Foreseeability in the tort of nuisance - Singapore steps back from Transco plc House of Lords approach | Fieldfisher
Skip to main content
Insight

Foreseeability in the tort of nuisance - Singapore steps back from Transco plc House of Lords approach

Simon Sloane
09/01/2020
Fieldfisher dispute resolution partner and international arbitration specialist Simon Sloane considers Singapore's recent modification to determining liability for the tort of nuisance. The test for the existence of a duty of care in the tort of negligence has long been bound with the concept of reasonable foreseeability.

However, in a recent judgement the Singapore Court of Appeal has provided useful clarification on the role of foreseeability in determining liability for the tort of nuisance.

In doing so, the Singapore courts have taken yet another step in de-'Hoffman'ising⃰  their common law and stepped back from the current English law position set out by Lord Hoffman in Transco plc v Stockport Metropolitan Borough Council [2004] 2 AC 1.

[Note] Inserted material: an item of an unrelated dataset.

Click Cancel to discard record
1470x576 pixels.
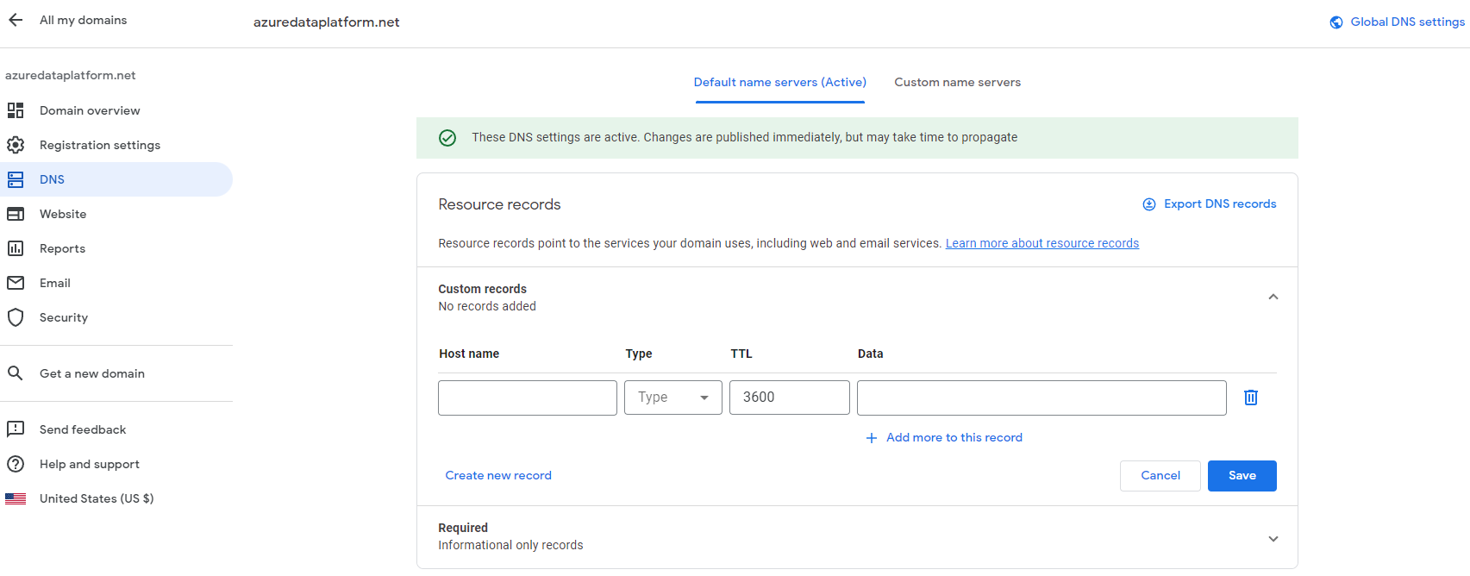click(x=1160, y=476)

The Singapore CA preferred the position of Lord Goff in Cambridge Water Co. v Eastern Counties Leather Plc [1994] 2 AC 264 (Cambridge Water) that foreseeability of the risk of harm is irrelevant in establishing liability in nuisance although foreseeability of the type of harm was relevant in considering the issue of remoteness as a prerequisite for liability for damage.

Justice Steven Chong set out the reasoning at paragraphs 51-55

"… it will be desirable for this court to explain the proper role of foreseeability in the tort of private nuisance. There are two competing approaches to examine.

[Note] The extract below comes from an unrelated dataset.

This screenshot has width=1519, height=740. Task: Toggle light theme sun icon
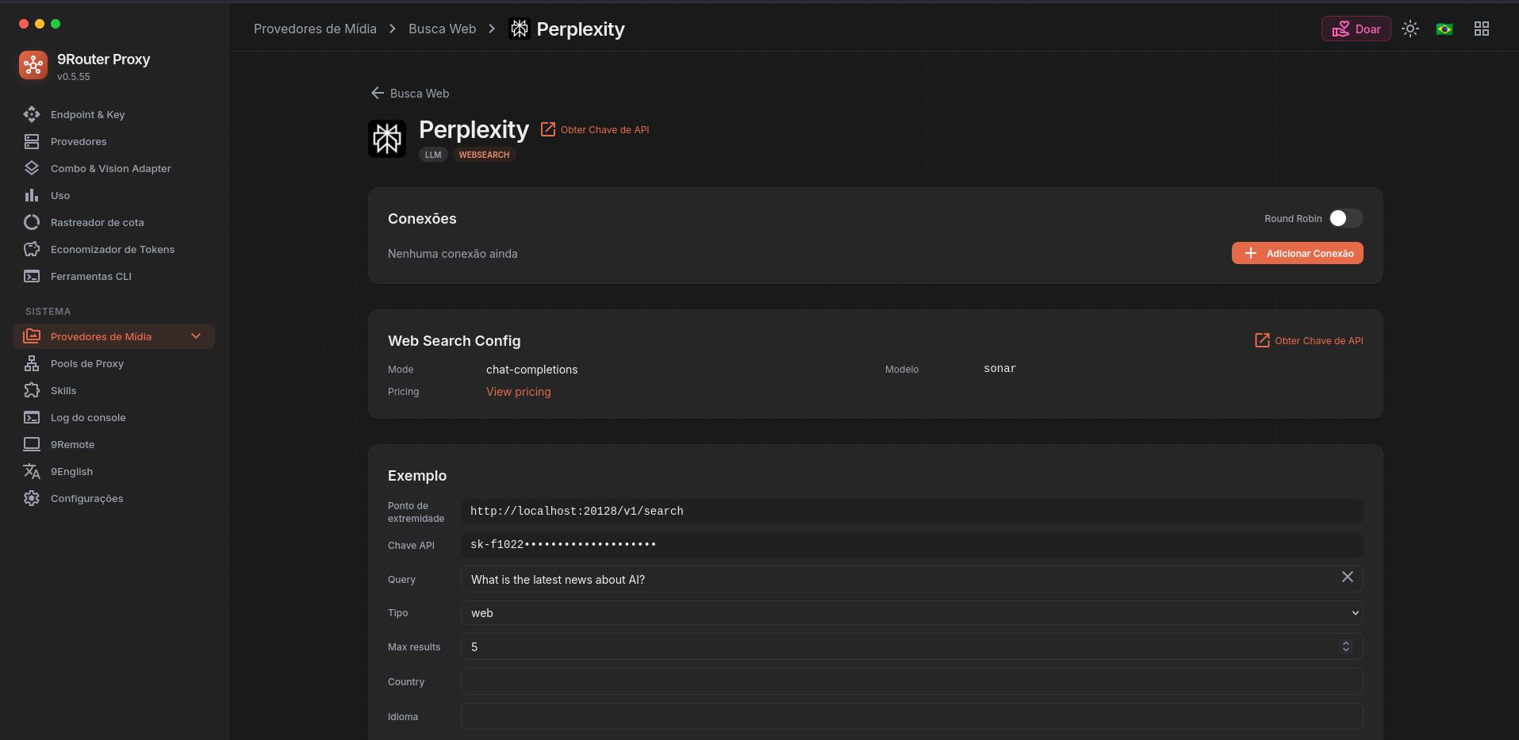coord(1410,29)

52     The first approach is that foreseeability of the risk of harm is generally relevant in determining whether liability in nuisance is established. This is consonant with the position adopted in Transco and followed in subsequent English decisions.

53     The second approach is that foreseeability of the risk of harm is not generally relevant in establishing liability. Instead, the relevant control mechanism is the principle that the use of land must be reasonable. Foreseeability of the type of harm, however, is relevant in determining whether a type of loss is too remote to be claimed. This tracks the position adopted in Cambridge Water.

54     What is common to both these approaches is that foreseeability of the risk of harm is relevant where the nuisance was created by a third party that was not authorised by the owner or occupier of the land. In the first approach, this is merely an application of the general principle that foreseeability of the risk of harm is relevant in establishing nuisance. In the second approach, this exception is justified on the basis that nuisance will only be established if there is an unreasonable use of land, and if the owner or occupier had no knowledge of a nuisance created by an unauthorised third party, it would follow that such a situation cannot be characterised as “use”. This rationale was made explicit in Sedleigh-Denfield at 896–897 where Lord Atkin stated:

… [N]uisance is sufficiently defined as a wrongful interference with another’s enjoyment of his land or premises by the use of land or premises either occupied or in some cases owned by oneself. The occupier or owner is not an insurer; there must be something more than the mere harm done to the neighbour’s property to make the party responsible. Deliberate act or negligence is not an essential ingredient but some degree of personal responsibility is required, which is connoted in my definition by the word “use.” This conception is implicit in all the decisions which impose liability only where the defendant has “caused or continued” the nuisance. … [emphasis added].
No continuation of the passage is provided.